(Records for finding items)
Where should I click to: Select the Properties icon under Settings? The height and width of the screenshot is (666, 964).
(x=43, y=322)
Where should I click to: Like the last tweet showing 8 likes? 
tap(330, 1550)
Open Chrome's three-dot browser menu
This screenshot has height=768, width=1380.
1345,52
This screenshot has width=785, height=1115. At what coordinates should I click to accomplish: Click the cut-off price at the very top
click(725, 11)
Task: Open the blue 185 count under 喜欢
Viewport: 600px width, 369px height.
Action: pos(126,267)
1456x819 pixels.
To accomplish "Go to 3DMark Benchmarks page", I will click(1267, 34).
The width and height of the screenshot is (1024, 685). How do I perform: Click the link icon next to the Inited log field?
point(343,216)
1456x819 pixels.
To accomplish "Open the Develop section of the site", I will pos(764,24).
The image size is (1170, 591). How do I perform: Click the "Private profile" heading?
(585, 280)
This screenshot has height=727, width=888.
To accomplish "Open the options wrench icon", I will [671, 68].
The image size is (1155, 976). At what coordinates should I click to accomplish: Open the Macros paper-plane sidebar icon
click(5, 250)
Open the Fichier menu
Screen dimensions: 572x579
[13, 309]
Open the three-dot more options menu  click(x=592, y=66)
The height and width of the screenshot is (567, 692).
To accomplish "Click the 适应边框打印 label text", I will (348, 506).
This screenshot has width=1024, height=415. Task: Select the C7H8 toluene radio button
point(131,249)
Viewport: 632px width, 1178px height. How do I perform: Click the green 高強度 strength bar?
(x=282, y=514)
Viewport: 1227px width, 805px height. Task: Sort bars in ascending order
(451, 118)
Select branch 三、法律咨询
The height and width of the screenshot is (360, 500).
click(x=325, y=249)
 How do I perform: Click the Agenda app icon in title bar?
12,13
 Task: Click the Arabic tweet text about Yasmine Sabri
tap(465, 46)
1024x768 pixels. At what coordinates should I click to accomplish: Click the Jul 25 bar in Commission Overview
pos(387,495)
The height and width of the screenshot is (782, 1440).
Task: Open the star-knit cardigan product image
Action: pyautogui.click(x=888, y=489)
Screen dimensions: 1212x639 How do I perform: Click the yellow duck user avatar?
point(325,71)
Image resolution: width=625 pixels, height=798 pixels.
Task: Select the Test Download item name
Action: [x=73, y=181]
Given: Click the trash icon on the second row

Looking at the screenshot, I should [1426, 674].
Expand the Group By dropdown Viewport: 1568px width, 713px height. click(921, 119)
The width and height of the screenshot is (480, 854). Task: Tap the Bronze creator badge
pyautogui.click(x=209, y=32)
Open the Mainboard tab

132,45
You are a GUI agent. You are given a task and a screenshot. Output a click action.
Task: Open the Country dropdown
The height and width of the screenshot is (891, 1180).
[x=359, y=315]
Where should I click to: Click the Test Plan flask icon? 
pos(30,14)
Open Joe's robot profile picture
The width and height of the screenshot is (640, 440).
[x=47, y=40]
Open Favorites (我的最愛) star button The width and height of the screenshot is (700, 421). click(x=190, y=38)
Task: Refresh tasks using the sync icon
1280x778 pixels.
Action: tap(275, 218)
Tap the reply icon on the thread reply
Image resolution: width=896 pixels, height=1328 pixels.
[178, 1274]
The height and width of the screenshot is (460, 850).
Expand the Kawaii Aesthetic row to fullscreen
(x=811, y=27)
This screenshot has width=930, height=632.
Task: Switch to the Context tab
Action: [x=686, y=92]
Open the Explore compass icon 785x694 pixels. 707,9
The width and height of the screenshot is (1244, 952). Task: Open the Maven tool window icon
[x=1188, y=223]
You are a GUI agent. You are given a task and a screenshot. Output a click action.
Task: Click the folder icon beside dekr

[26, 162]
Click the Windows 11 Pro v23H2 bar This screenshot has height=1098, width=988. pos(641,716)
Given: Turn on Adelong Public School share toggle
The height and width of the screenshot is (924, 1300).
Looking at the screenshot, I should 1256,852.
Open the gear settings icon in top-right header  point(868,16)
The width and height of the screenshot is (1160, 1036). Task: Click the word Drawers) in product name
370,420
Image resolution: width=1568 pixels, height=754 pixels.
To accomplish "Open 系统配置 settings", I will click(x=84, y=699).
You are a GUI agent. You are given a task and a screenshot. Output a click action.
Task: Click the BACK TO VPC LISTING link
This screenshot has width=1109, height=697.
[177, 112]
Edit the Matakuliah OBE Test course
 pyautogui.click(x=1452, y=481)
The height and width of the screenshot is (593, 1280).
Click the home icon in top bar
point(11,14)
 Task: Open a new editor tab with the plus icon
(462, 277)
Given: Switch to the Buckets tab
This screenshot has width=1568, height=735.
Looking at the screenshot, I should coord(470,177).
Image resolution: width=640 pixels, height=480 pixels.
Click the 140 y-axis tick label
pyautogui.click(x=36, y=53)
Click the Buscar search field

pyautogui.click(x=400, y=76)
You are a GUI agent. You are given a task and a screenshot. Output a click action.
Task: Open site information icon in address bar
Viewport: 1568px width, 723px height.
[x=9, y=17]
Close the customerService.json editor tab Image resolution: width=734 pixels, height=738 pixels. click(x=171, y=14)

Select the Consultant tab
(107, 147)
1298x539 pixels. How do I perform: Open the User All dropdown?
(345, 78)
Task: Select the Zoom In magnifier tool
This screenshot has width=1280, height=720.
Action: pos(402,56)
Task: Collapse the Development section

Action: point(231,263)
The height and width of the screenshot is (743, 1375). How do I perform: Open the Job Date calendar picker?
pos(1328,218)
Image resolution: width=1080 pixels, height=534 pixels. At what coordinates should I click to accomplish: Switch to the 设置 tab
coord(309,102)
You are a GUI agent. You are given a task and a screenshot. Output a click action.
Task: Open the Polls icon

Stated problem
Print every one of the records above again, line by line, with nothing changed.

Completed task
Where should I click to: Select the Properties icon under Settings? The height and width of the screenshot is (666, 964).
(x=43, y=322)
Where should I click to: Like the last tweet showing 8 likes? 
tap(330, 1550)
Open Chrome's three-dot browser menu
This screenshot has height=768, width=1380.
1345,52
This screenshot has width=785, height=1115. At what coordinates should I click to accomplish: Click the cut-off price at the very top
click(725, 11)
Task: Open the blue 185 count under 喜欢
Viewport: 600px width, 369px height.
Action: pos(126,267)
1456x819 pixels.
To accomplish "Go to 3DMark Benchmarks page", I will click(1267, 34).
The width and height of the screenshot is (1024, 685). How do I perform: Click the link icon next to the Inited log field?
point(343,216)
1456x819 pixels.
To accomplish "Open the Develop section of the site", I will pos(764,24).
The image size is (1170, 591). How do I perform: Click the "Private profile" heading?
(585, 280)
This screenshot has height=727, width=888.
To accomplish "Open the options wrench icon", I will [671, 68].
The image size is (1155, 976). At what coordinates should I click to accomplish: Open the Macros paper-plane sidebar icon
click(5, 250)
Open the Fichier menu
Screen dimensions: 572x579
[13, 309]
Open the three-dot more options menu  click(x=592, y=66)
The height and width of the screenshot is (567, 692).
To accomplish "Click the 适应边框打印 label text", I will (348, 506).
This screenshot has width=1024, height=415. Task: Select the C7H8 toluene radio button
point(131,249)
Viewport: 632px width, 1178px height. How do I perform: Click the green 高強度 strength bar?
(x=282, y=514)
Viewport: 1227px width, 805px height. Task: Sort bars in ascending order
(451, 118)
Select branch 三、法律咨询
The height and width of the screenshot is (360, 500).
click(x=325, y=249)
 How do I perform: Click the Agenda app icon in title bar?
12,13
 Task: Click the Arabic tweet text about Yasmine Sabri
tap(465, 46)
1024x768 pixels. At what coordinates should I click to accomplish: Click the Jul 25 bar in Commission Overview
pos(387,495)
The height and width of the screenshot is (782, 1440).
Task: Open the star-knit cardigan product image
Action: pyautogui.click(x=888, y=489)
Screen dimensions: 1212x639 How do I perform: Click the yellow duck user avatar?
point(325,71)
Image resolution: width=625 pixels, height=798 pixels.
Task: Select the Test Download item name
Action: [x=73, y=181]
Given: Click the trash icon on the second row

Looking at the screenshot, I should [1426, 674].
Expand the Group By dropdown Viewport: 1568px width, 713px height. click(921, 119)
The width and height of the screenshot is (480, 854). Task: Tap the Bronze creator badge
pyautogui.click(x=209, y=32)
Open the Mainboard tab

132,45
You are a GUI agent. You are given a task and a screenshot. Output a click action.
Task: Open the Country dropdown
The height and width of the screenshot is (891, 1180).
[x=359, y=315]
Where should I click to: Click the Test Plan flask icon? 
pos(30,14)
Open Joe's robot profile picture
The width and height of the screenshot is (640, 440).
[x=47, y=40]
Open Favorites (我的最愛) star button The width and height of the screenshot is (700, 421). click(x=190, y=38)
Task: Refresh tasks using the sync icon
1280x778 pixels.
Action: tap(275, 218)
Tap the reply icon on the thread reply
Image resolution: width=896 pixels, height=1328 pixels.
[178, 1274]
The height and width of the screenshot is (460, 850).
Expand the Kawaii Aesthetic row to fullscreen
(x=811, y=27)
This screenshot has width=930, height=632.
Task: Switch to the Context tab
Action: [x=686, y=92]
Open the Explore compass icon 785x694 pixels. 707,9
The width and height of the screenshot is (1244, 952). Task: Open the Maven tool window icon
[x=1188, y=223]
You are a GUI agent. You are given a task and a screenshot. Output a click action.
Task: Click the folder icon beside dekr

[26, 162]
Click the Windows 11 Pro v23H2 bar This screenshot has height=1098, width=988. pos(641,716)
Given: Turn on Adelong Public School share toggle
The height and width of the screenshot is (924, 1300).
Looking at the screenshot, I should 1256,852.
Open the gear settings icon in top-right header  point(868,16)
The width and height of the screenshot is (1160, 1036). Task: Click the word Drawers) in product name
370,420
Image resolution: width=1568 pixels, height=754 pixels.
To accomplish "Open 系统配置 settings", I will click(x=84, y=699).
You are a GUI agent. You are given a task and a screenshot. Output a click action.
Task: Click the BACK TO VPC LISTING link
This screenshot has width=1109, height=697.
[177, 112]
Edit the Matakuliah OBE Test course
 pyautogui.click(x=1452, y=481)
The height and width of the screenshot is (593, 1280).
Click the home icon in top bar
point(11,14)
 Task: Open a new editor tab with the plus icon
(462, 277)
Given: Switch to the Buckets tab
This screenshot has width=1568, height=735.
Looking at the screenshot, I should coord(470,177).
Image resolution: width=640 pixels, height=480 pixels.
Click the 140 y-axis tick label
pyautogui.click(x=36, y=53)
Click the Buscar search field

pyautogui.click(x=400, y=76)
You are a GUI agent. You are given a task and a screenshot. Output a click action.
Task: Open site information icon in address bar
Viewport: 1568px width, 723px height.
[x=9, y=17]
Close the customerService.json editor tab Image resolution: width=734 pixels, height=738 pixels. click(x=171, y=14)

Select the Consultant tab
(107, 147)
1298x539 pixels. How do I perform: Open the User All dropdown?
(345, 78)
Task: Select the Zoom In magnifier tool
This screenshot has width=1280, height=720.
Action: pos(402,56)
Task: Collapse the Development section

Action: point(231,263)
The height and width of the screenshot is (743, 1375). How do I perform: Open the Job Date calendar picker?
pos(1328,218)
Image resolution: width=1080 pixels, height=534 pixels. At what coordinates should I click to accomplish: Switch to the 设置 tab
coord(309,102)
You are a GUI agent. You are given a task and a screenshot. Output a click action.
Task: Open the Polls icon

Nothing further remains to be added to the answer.